─── Исходные данные ───

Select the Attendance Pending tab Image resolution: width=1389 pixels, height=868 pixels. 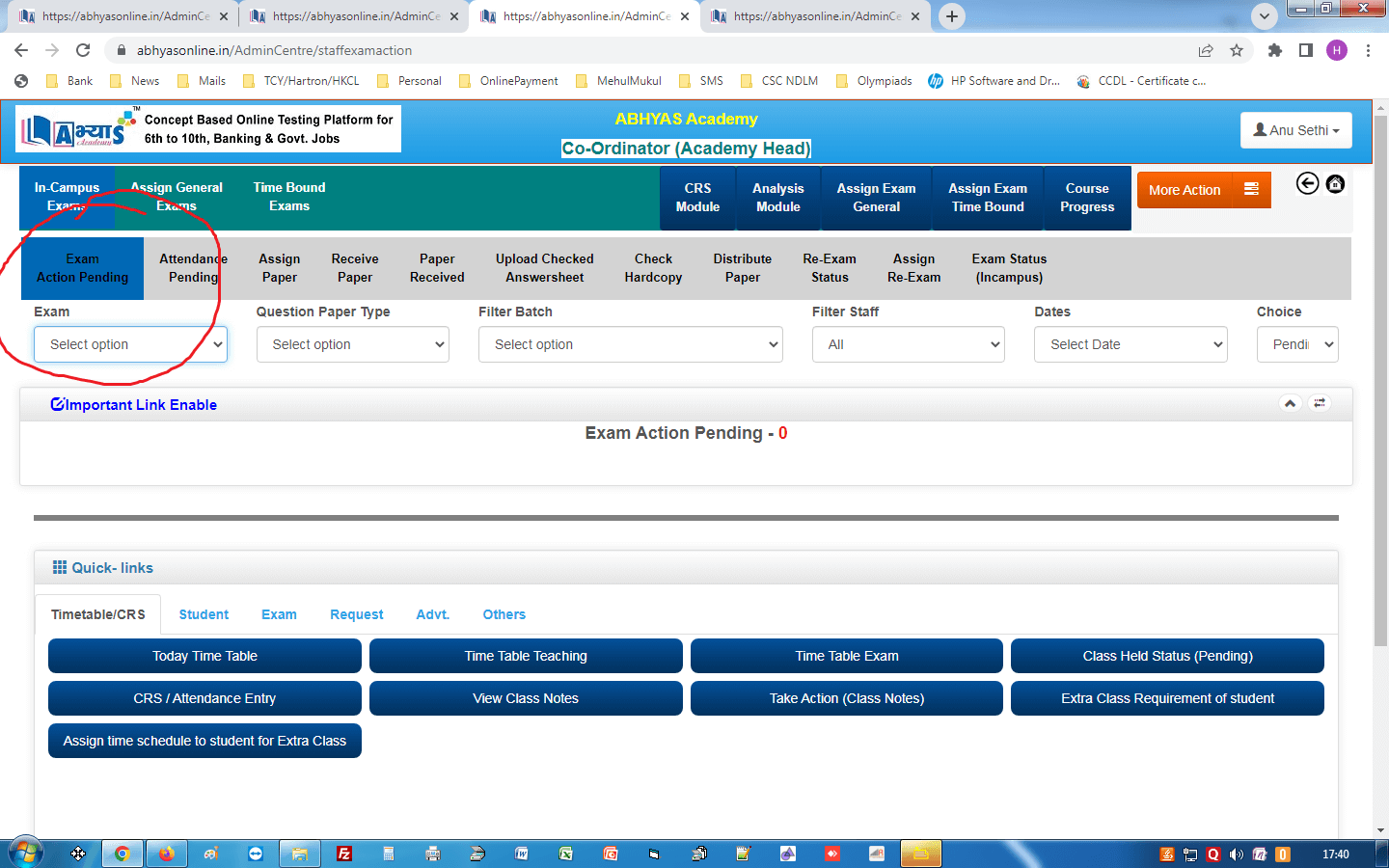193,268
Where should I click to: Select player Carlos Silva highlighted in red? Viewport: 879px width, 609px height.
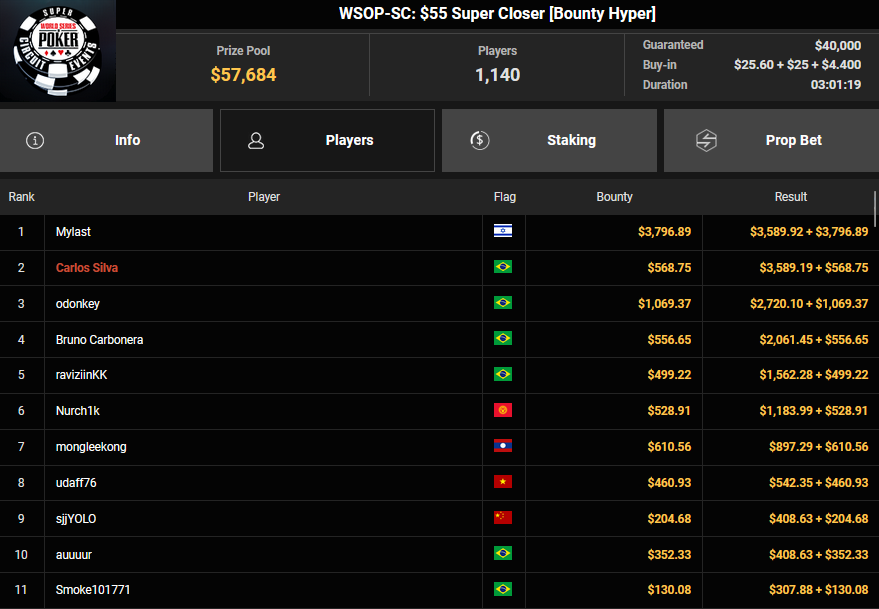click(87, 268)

───
─── Исходные данные ───

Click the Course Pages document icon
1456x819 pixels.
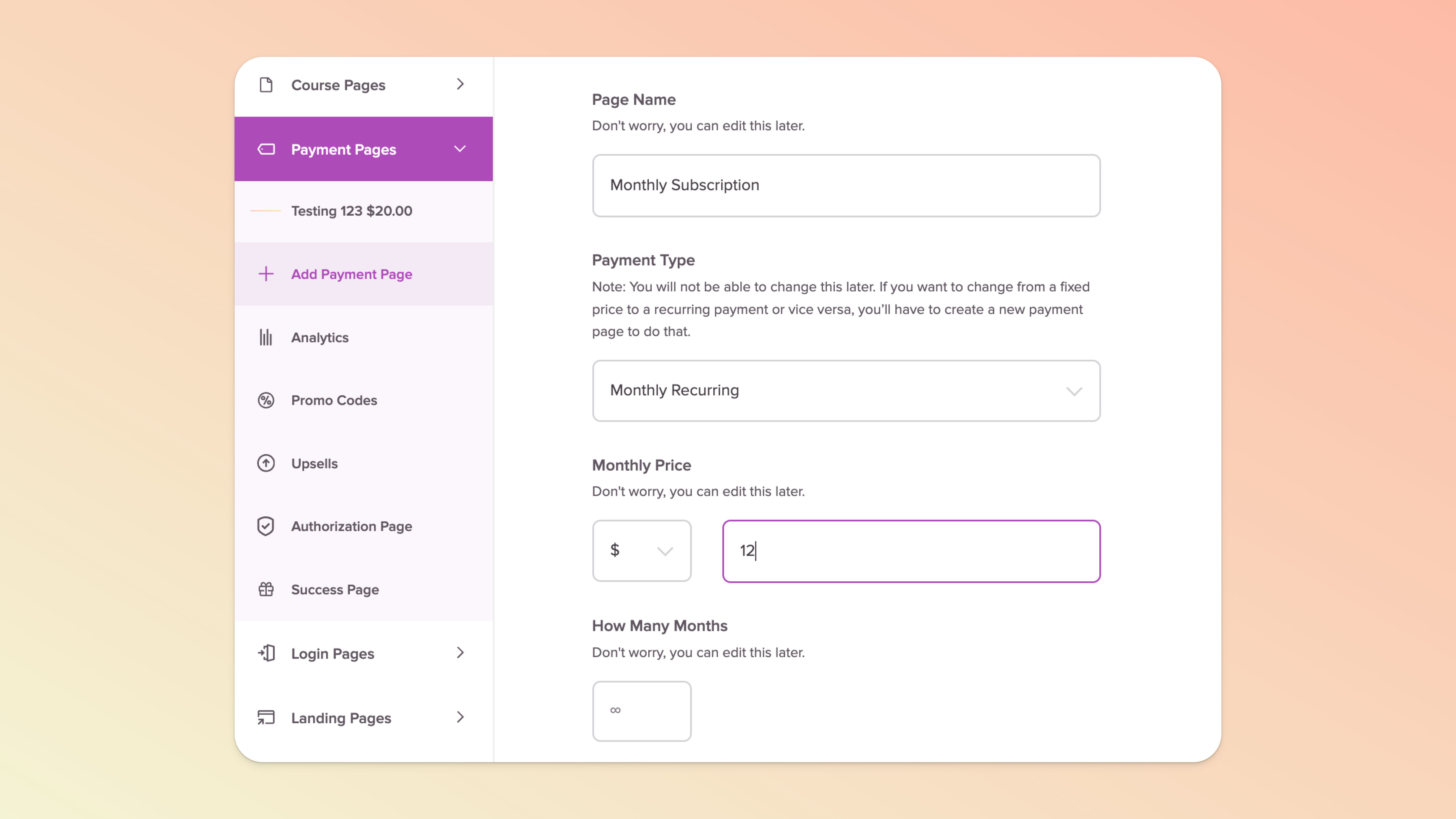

───

Задание: Воспроизведите без изменений строки из приведенных выше данных, начиная со строки, содержащей «Click the Course Pages document icon», и заканчивая строкой, содержащей «1456x819 pixels.», включительно.

Результат выполнения:
Click the Course Pages document icon
1456x819 pixels.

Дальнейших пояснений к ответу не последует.